Best of CoBiz: Six good reasons to shun “corporate speak”

John Heckers //October 29, 2013//

Best of CoBiz: Six good reasons to shun “corporate speak”

John Heckers //October 29, 2013//

“We need to seamlessly engage 24/7 initiatives through best-of-breed actionable, client-facing items and proactively create 24/365 niche markets through backward-compatible, future-proof enterprise-wide e-services without turnkey systems.”

Does the above sentence sound like something that you’ve heard in a meeting recently? Actually, it comes from an on-line random corporate jargon generator which simply puts together the silliest things that are said within corporations and makes them into sentences that could be spoken by any CEO.

In these difficult times, as people are changing industries frequently, it is absolutely essential to eliminate jargon, circumlocutions and other corporate double-speak from your interviewing vocabulary.

One good exercise is to explain, as if to a second grader, what you do for a living. Don’t use any jargon, corporate “buzzwords” or other words that a second grader would not understand. If you cannot do this, you truly do not know what you do for a living.

It is continually amazing to me and my colleagues how many of our executive clients cannot or will not do this simple exercise. Jargon is a killer of executive interviews. Here’s why:

  • Jargon doesn’t necessarily have the same meaning from company to company. If the “corporate speak” at one firm is different from that at another, you may be saying something totally inappropriate or unintelligible in your interview. I often think of when I play with my daughter’s cat and “meow” at it. Sometimes the cat will give me a profoundly dirty look. Since I don’t actually speak “cat,” I probably just insulted its intelligence or fur coat or something. Ditto with “corporate speak.” I’ve seen too many executives get in real interview trouble from using jargon.
  • Likewise, jargon does not necessarily retain the same meaning from industry to industry. Even within industries, different branches of the same industry may use jargon and even technical definitions differently. Misusing jargon is very easy to do when switching industries.
  • Jargon is way to show that you’re “in the club” of the corporation for which you’re working. Only you’re not anymore. You’re trying to get into a different “club,” now. But you can’t use their jargon until you’ve been admitted to the club. If you try they may turn on you and tear you to shreds. Such is human nature.
  • Jargon often covers ignorance. As the above jargon that sounds very managerial shows, even a complete idiot (a computer has no intelligence) can generate jargon. Only someone who truly knows his or her stuff can explain complex material in simple language. Employers have caught on to this, and many are downgrading their evaluations of those who speak jargon through the interview.
  • Even something that isn’t technically jargon can be a shield against lack of understanding of what a job really does.

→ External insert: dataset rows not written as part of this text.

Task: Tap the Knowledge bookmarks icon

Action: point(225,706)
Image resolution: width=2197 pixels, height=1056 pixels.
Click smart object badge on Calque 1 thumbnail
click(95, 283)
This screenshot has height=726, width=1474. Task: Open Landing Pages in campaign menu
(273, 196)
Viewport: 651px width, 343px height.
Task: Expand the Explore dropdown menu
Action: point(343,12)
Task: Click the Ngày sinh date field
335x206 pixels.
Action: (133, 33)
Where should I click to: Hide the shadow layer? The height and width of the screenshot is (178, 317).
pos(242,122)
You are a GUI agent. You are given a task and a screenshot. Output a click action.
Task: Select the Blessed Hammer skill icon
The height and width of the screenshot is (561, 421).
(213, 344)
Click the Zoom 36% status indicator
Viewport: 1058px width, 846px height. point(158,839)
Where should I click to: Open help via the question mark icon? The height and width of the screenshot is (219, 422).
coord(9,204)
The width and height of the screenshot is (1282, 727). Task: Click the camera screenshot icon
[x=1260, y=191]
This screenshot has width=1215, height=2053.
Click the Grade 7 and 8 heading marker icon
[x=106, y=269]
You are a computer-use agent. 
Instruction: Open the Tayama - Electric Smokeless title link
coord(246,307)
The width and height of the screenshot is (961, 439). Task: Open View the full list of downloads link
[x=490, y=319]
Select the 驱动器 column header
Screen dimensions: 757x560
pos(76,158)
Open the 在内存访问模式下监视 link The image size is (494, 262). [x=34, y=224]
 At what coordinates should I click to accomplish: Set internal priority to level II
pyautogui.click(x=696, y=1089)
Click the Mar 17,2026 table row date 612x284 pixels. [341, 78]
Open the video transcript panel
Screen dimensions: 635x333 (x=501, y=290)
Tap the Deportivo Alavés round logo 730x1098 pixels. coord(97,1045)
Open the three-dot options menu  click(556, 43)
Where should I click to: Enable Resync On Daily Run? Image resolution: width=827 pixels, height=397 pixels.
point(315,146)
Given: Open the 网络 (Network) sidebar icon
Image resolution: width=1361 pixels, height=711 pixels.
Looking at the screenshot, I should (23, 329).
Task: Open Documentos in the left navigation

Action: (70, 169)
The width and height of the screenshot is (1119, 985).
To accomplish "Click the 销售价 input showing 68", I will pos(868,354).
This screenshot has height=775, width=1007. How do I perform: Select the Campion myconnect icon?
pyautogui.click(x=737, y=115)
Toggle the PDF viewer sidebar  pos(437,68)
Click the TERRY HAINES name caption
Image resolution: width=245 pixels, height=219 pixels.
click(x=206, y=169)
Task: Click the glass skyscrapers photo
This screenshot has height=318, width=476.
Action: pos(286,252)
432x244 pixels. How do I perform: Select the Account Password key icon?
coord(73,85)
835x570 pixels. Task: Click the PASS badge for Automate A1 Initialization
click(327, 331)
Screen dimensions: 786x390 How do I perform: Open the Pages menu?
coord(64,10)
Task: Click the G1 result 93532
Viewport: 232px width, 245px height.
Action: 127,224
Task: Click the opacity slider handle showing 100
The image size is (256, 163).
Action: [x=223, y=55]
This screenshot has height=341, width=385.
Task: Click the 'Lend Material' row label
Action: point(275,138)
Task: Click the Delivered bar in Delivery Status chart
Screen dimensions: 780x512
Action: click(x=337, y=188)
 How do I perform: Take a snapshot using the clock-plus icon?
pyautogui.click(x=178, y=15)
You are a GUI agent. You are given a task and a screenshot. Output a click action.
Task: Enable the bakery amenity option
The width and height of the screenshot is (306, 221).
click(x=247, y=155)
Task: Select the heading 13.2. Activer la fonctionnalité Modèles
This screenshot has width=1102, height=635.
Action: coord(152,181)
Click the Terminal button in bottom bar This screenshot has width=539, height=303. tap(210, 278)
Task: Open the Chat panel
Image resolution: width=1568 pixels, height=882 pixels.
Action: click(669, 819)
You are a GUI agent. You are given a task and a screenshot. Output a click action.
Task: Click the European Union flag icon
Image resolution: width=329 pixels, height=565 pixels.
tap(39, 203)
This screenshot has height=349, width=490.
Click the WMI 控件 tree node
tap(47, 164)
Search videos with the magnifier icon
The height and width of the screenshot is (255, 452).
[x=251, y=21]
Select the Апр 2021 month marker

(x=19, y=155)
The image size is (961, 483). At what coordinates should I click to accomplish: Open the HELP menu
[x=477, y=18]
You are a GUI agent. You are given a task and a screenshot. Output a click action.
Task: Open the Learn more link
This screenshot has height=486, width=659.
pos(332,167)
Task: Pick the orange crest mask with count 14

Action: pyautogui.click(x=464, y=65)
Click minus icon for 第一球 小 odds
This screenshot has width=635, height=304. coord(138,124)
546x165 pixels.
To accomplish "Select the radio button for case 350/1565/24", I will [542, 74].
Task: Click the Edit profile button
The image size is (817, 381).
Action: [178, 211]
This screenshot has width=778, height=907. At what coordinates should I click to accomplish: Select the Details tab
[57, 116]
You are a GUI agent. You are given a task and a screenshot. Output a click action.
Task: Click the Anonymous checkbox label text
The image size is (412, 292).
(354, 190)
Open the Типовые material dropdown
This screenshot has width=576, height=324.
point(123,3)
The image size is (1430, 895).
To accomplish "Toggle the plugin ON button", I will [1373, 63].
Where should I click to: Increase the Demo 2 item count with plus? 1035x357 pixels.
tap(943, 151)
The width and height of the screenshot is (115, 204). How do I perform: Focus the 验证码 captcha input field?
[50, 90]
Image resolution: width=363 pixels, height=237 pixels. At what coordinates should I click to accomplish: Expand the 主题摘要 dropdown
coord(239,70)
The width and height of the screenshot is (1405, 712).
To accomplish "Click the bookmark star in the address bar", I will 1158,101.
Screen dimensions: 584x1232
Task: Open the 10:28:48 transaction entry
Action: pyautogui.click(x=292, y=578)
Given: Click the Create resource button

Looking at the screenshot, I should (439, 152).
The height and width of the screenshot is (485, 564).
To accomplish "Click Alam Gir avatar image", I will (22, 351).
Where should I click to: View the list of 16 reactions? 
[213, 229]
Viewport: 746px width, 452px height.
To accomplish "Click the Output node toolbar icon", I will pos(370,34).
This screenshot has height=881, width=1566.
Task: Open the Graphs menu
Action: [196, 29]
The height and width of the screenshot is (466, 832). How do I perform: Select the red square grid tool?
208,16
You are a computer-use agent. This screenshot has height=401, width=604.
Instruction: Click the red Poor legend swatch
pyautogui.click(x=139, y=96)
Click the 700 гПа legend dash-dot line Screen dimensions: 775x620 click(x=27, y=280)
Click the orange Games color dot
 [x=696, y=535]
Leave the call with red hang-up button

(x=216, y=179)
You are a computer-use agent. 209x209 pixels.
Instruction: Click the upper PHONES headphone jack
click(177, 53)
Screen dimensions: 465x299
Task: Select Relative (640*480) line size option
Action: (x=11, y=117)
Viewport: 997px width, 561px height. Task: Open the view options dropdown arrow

For example, many people say they want to do “operations.” “Operations” has many meanings within the corporate world, yet some people cannot describe what they want to do without using the word “operations.” If you can’t describe what it is without using the word, you don’t know what it is.
  • Further, don’t use pet corporate names for positions. The one that leaps to mind was common at Sun Microsystems, which insisted on calling people “Sun Evangelists.” Use common titles like “salespeople,” “public relations,” and so on. Companies shouldn’t have “evangelists.”

“Corporate speak” is one way that the “insiders” of a corporation denote who is “in” and who is “out.” These kinds of silly and immature games should be left in middle school, because they are having a very negative effect on corporations. Think hard if you really want to work for a corporation where such absurd attitudes and practices exist.

When to use jargon

Having said this, there are times to use jargon and corporate buzzwords.

  • You are in the same industry, and the industry is jargon-heavy, such as government, military, technical or medical. Still use it carefully, but you must use enough to show that you are one of the “in” crowd. Failure to show appropriate and effective jargon use could doom you.
  • Caveat:  Use only industry jargon, not the buzzwords or special words from your last corporation. These will be specific to your past company and will raise a red flag, as the words may not mean the same thing.
  • You are interviewing with a technical manager who is jargon-heavy. If someone in the company starts to heavily use industry jargon, play along.

While jargon within corporations is still a blight on corporate America, it is a reality. Keep it to a minimum, but know when the use of jargon is unavoidable. Just try not sound like a corporate jargon generator.